■ TASK INSTRUCTIONS ■
Go to the line in the entries below that holds "Contact (205, 1793)" and repeat exactly from there through the line that holds "UG LMS (169, 492)", inclusive.

■ Stored data ■
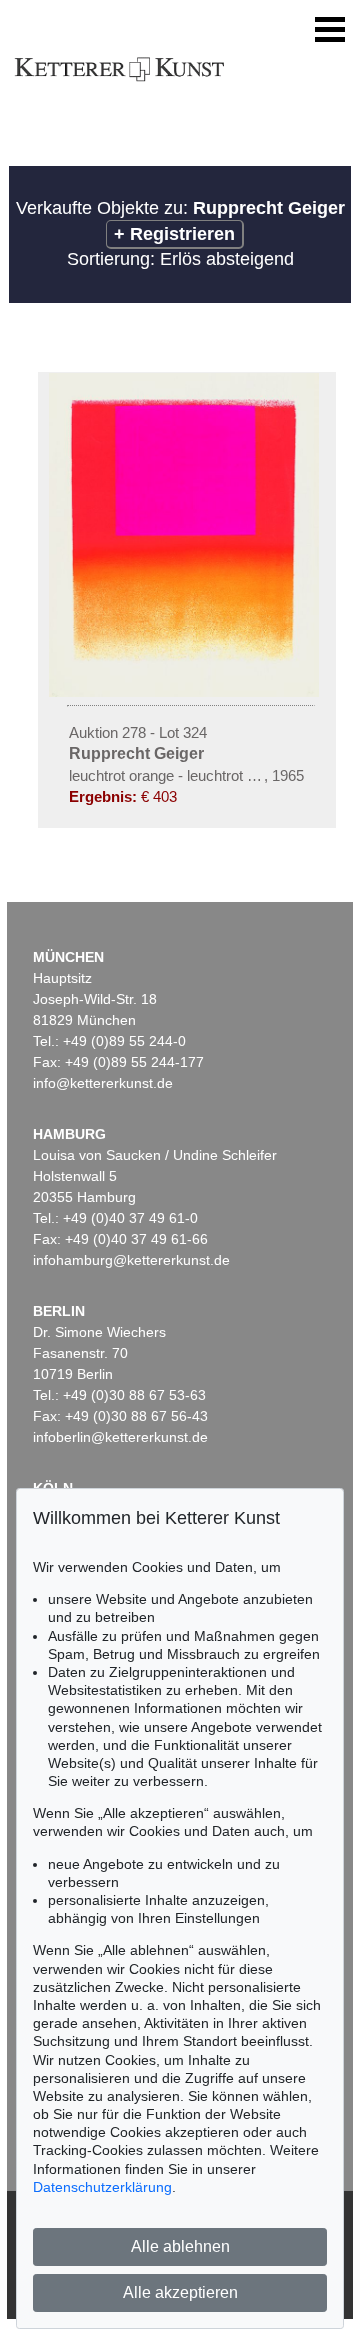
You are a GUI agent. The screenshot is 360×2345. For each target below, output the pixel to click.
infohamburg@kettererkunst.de (131, 1260)
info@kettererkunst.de (103, 1083)
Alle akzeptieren (180, 2292)
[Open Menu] (330, 30)
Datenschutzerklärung (102, 2187)
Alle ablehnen (180, 2246)
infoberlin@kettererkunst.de (120, 1437)
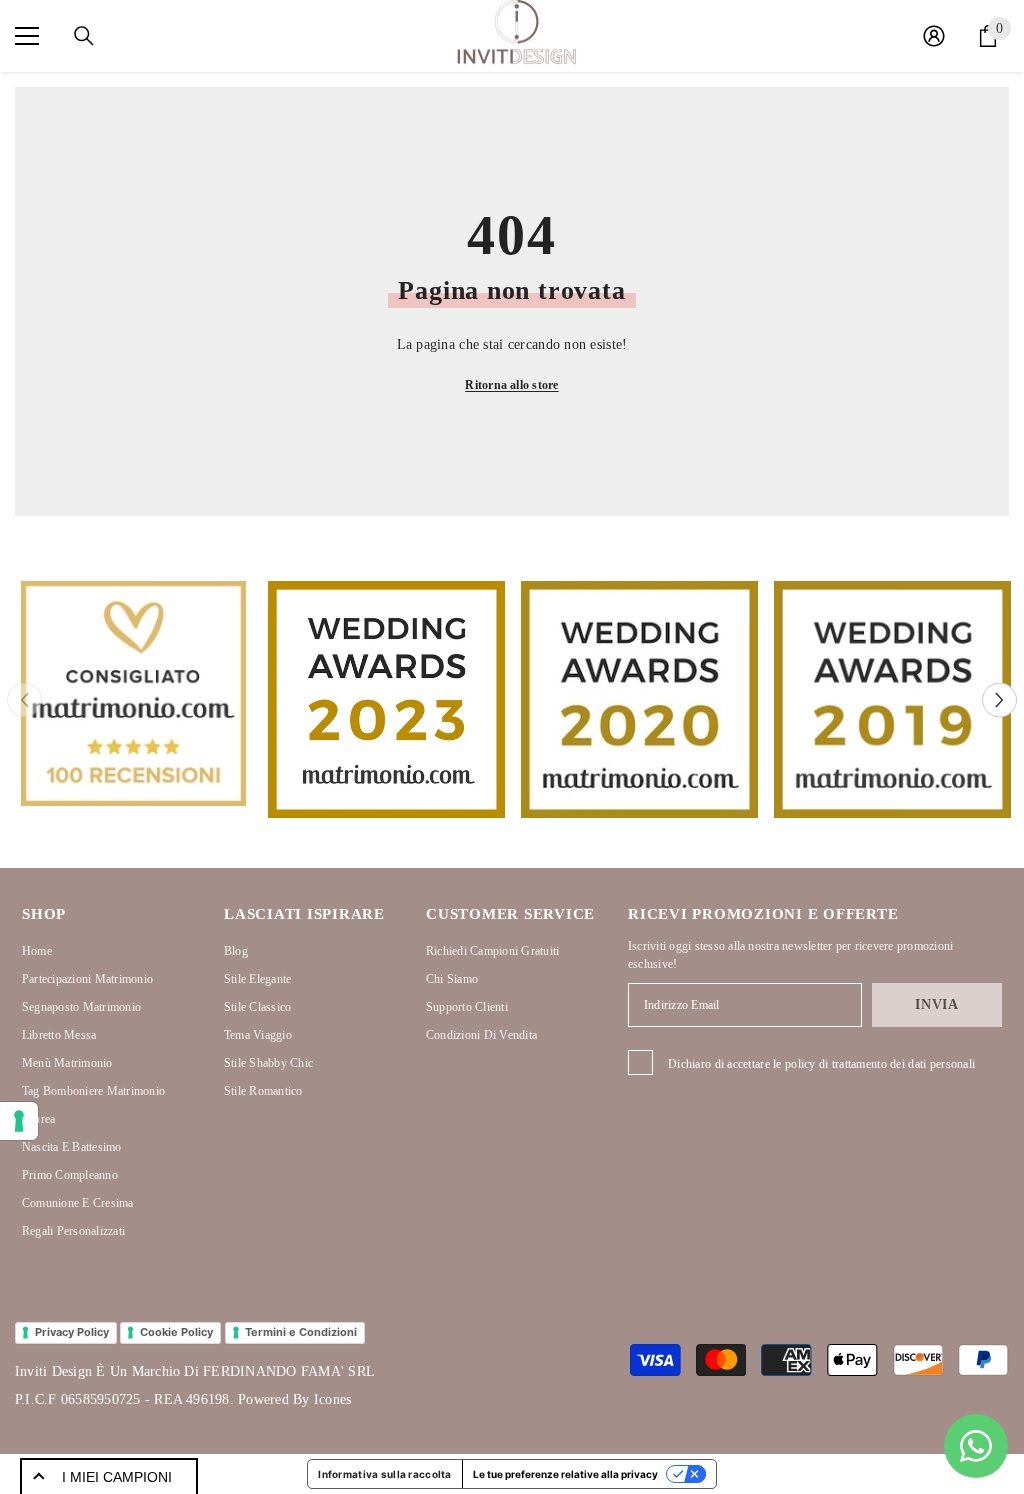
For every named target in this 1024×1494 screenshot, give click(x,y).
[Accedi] (934, 36)
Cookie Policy (176, 1332)
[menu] (27, 36)
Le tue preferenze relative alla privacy (565, 1474)
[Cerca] (84, 36)
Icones (332, 1399)
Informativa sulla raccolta (384, 1474)
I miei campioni (117, 1477)
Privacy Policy (72, 1332)
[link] (133, 693)
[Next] (999, 699)
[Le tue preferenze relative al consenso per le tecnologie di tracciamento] (19, 1121)
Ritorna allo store (511, 385)
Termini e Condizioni (301, 1332)
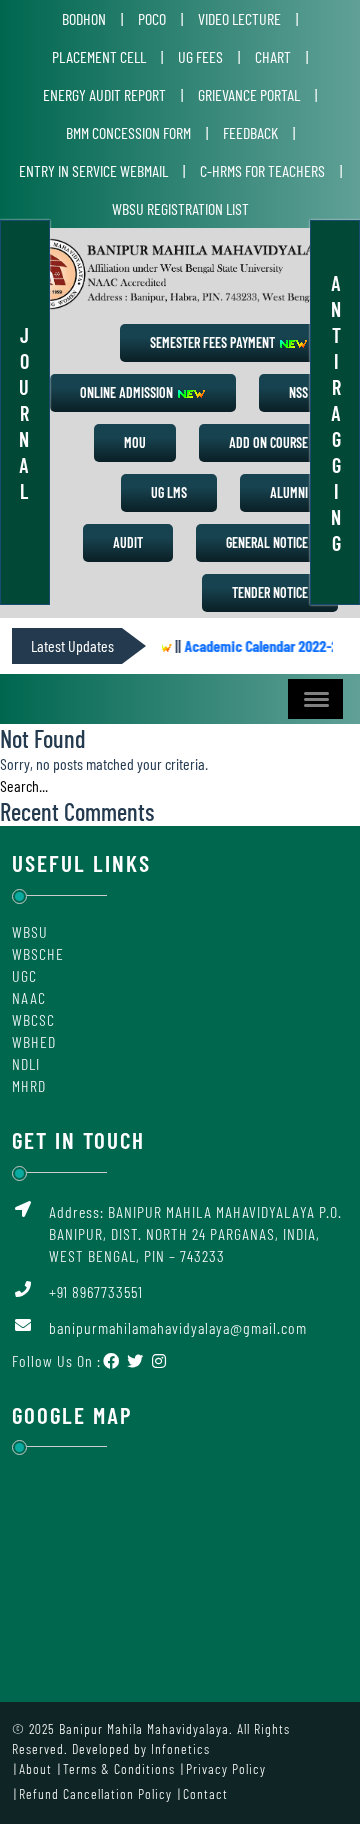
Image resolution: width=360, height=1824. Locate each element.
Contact (205, 1793)
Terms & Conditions (119, 1768)
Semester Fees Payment (214, 342)
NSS (298, 392)
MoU (135, 442)
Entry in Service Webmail (93, 170)
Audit (128, 542)
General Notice (267, 542)
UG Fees (200, 56)
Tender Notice (270, 592)
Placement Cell (99, 56)
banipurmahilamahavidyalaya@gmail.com (178, 1327)
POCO (152, 18)
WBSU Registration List (180, 208)
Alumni (289, 492)
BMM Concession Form (128, 132)
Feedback (250, 132)
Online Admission (128, 392)
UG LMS (169, 492)
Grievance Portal (249, 94)
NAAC (29, 997)
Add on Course (268, 442)
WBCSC (33, 1019)
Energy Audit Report (104, 94)
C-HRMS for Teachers (262, 170)
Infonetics (180, 1748)
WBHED (34, 1041)
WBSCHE (38, 953)
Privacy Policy (226, 1768)
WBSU (30, 931)
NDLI (26, 1063)
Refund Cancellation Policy (95, 1793)
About (35, 1768)
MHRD (29, 1085)
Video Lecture (239, 18)
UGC (24, 975)
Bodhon (84, 18)
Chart (273, 56)
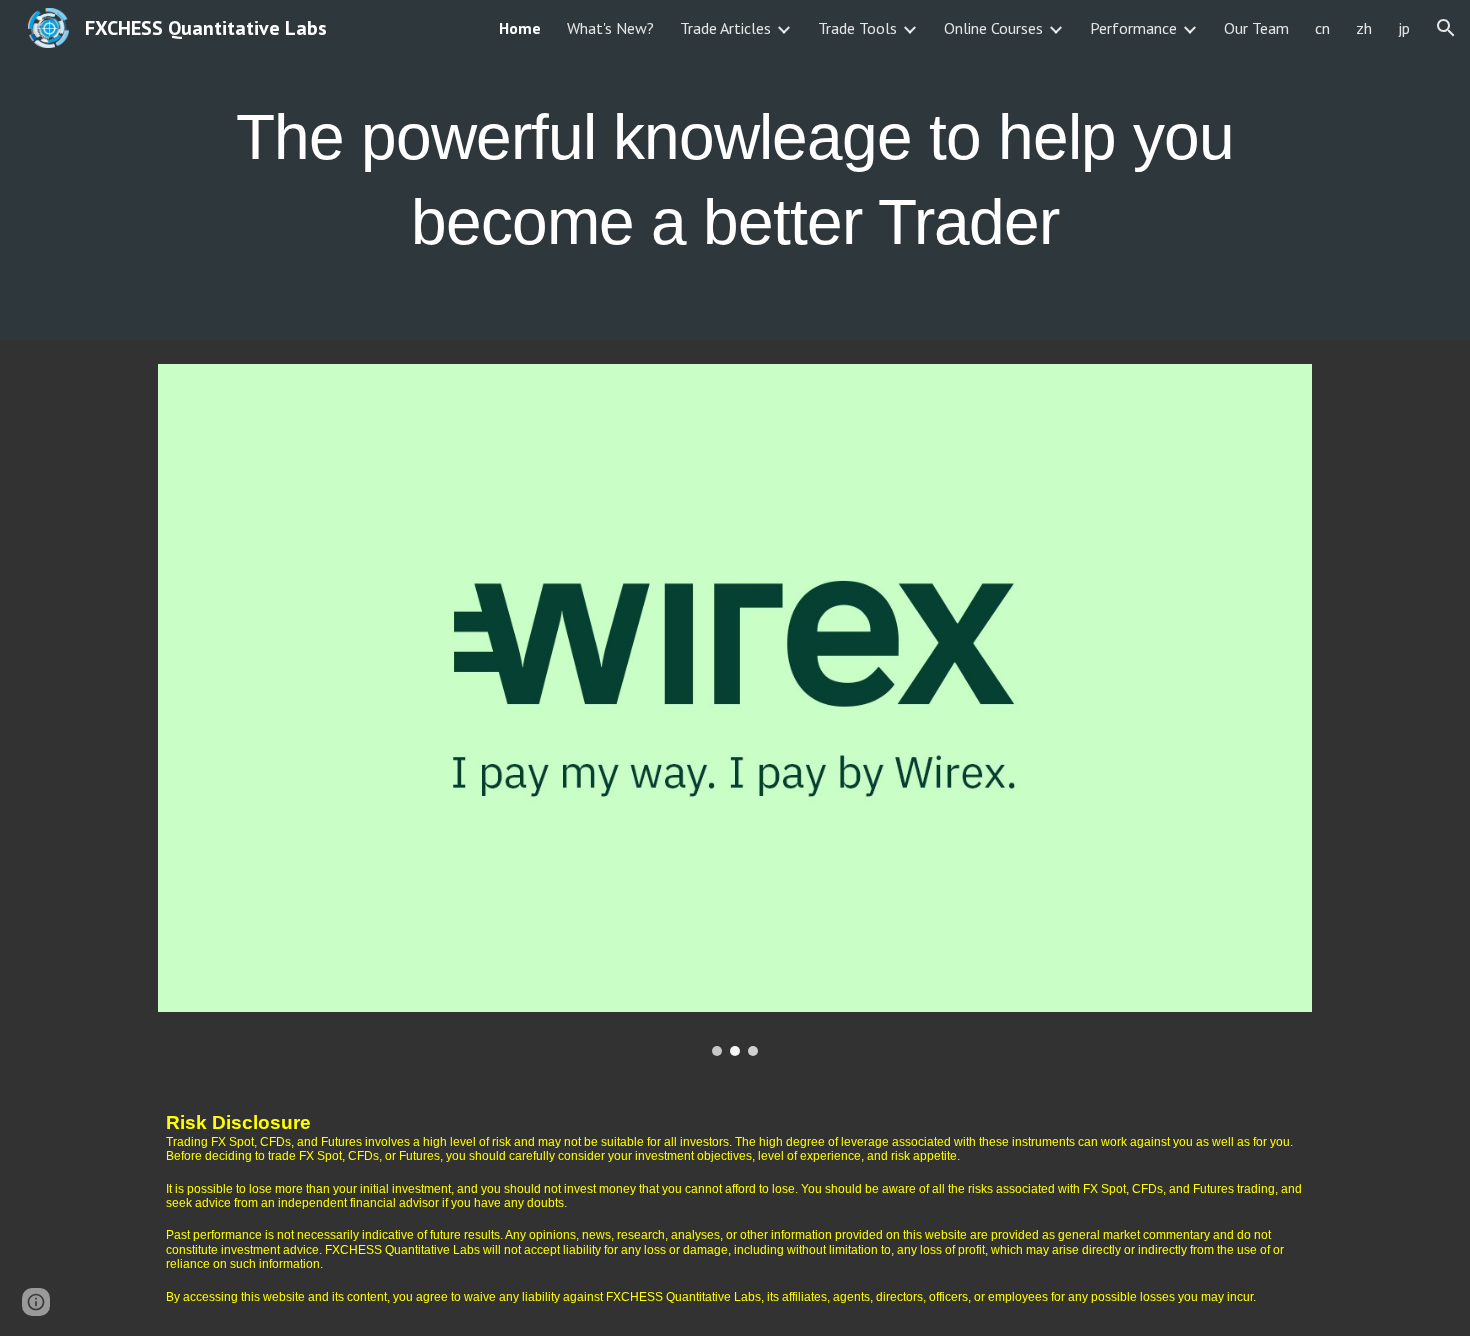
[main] (735, 170)
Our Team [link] (1256, 28)
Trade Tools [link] (857, 28)
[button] (1446, 28)
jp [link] (1404, 28)
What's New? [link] (610, 28)
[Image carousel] (735, 710)
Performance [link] (1133, 28)
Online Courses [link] (993, 28)
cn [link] (1322, 28)
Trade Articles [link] (725, 28)
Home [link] (520, 28)
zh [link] (1364, 28)
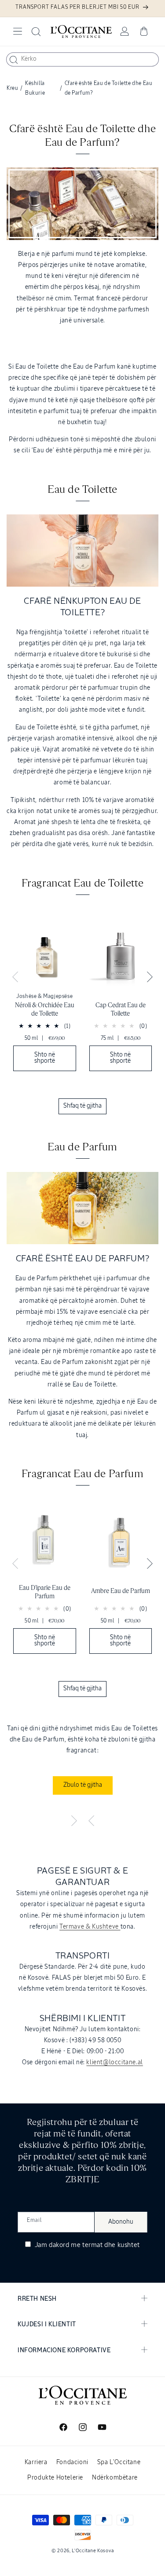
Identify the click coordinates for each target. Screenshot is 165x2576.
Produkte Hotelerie (55, 2478)
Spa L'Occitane (118, 2462)
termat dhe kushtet (111, 2245)
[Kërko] (13, 59)
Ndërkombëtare (115, 2478)
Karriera (36, 2462)
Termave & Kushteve (89, 1927)
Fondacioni (72, 2462)
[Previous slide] (15, 977)
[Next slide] (149, 977)
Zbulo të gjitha (82, 1785)
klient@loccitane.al (114, 2062)
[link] (45, 996)
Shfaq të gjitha (82, 1106)
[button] (17, 31)
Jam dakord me (86, 2245)
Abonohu (120, 2222)
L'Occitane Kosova (93, 2550)
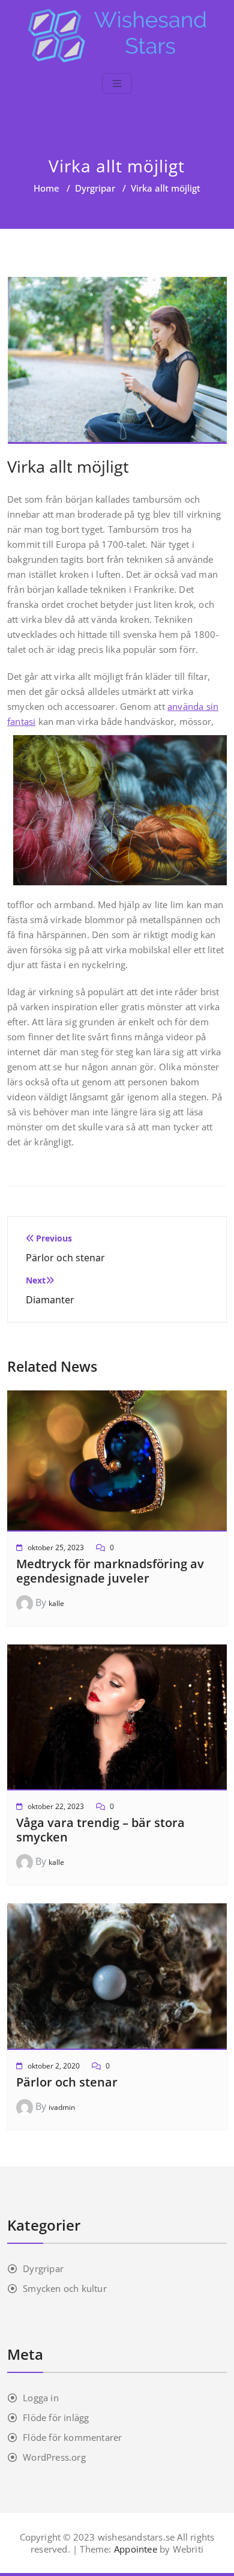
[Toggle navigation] (117, 83)
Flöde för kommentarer (72, 2437)
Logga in (41, 2398)
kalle (56, 1603)
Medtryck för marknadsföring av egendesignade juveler (110, 1571)
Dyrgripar (95, 188)
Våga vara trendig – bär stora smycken (100, 1829)
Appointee (134, 2549)
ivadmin (62, 2107)
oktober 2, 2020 (54, 2066)
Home (46, 188)
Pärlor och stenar (67, 2082)
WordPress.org (54, 2457)
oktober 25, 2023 (56, 1547)
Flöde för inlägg (56, 2417)
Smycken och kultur (65, 2288)
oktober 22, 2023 (56, 1806)
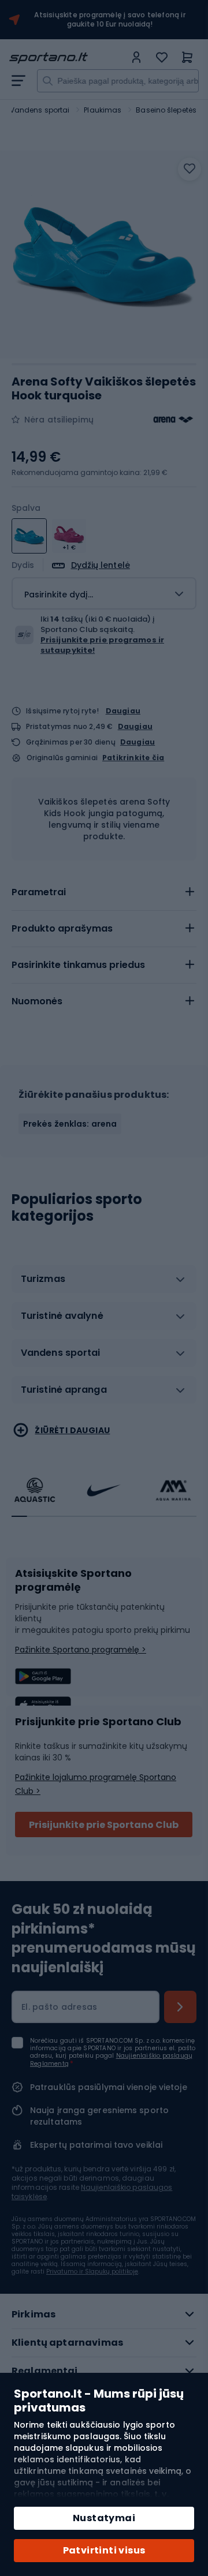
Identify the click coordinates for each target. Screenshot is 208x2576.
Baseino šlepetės (166, 110)
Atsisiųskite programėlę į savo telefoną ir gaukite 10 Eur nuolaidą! (109, 19)
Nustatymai (104, 2518)
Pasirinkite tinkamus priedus (78, 964)
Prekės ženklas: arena (70, 1124)
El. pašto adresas (59, 2007)
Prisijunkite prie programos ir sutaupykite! (102, 645)
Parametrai (39, 892)
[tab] (104, 892)
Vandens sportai (40, 110)
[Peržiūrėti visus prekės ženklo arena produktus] (173, 419)
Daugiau (123, 711)
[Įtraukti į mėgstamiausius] (189, 169)
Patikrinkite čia (133, 757)
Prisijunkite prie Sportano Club (104, 1824)
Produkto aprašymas (62, 928)
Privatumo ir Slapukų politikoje (92, 2271)
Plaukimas (102, 110)
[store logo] (67, 58)
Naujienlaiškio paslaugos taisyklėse (92, 2191)
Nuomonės (37, 1001)
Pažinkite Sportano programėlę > (80, 1649)
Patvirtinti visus (104, 2550)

■ WRITTEN ANSWER ■
Contact (205, 1793)
Terms & Conditions (119, 1768)
Semester Fees Payment (214, 342)
NSS (298, 392)
MoU (135, 442)
Entry in Service Webmail (93, 170)
Audit (128, 542)
General Notice (267, 542)
UG Fees (200, 56)
Tender Notice (270, 592)
Placement Cell (99, 56)
banipurmahilamahavidyalaya@gmail.com (178, 1327)
POCO (152, 18)
WBSU Registration List (180, 208)
Alumni (289, 492)
BMM Concession Form (128, 132)
Feedback (250, 132)
Online Admission (128, 392)
UG LMS (169, 492)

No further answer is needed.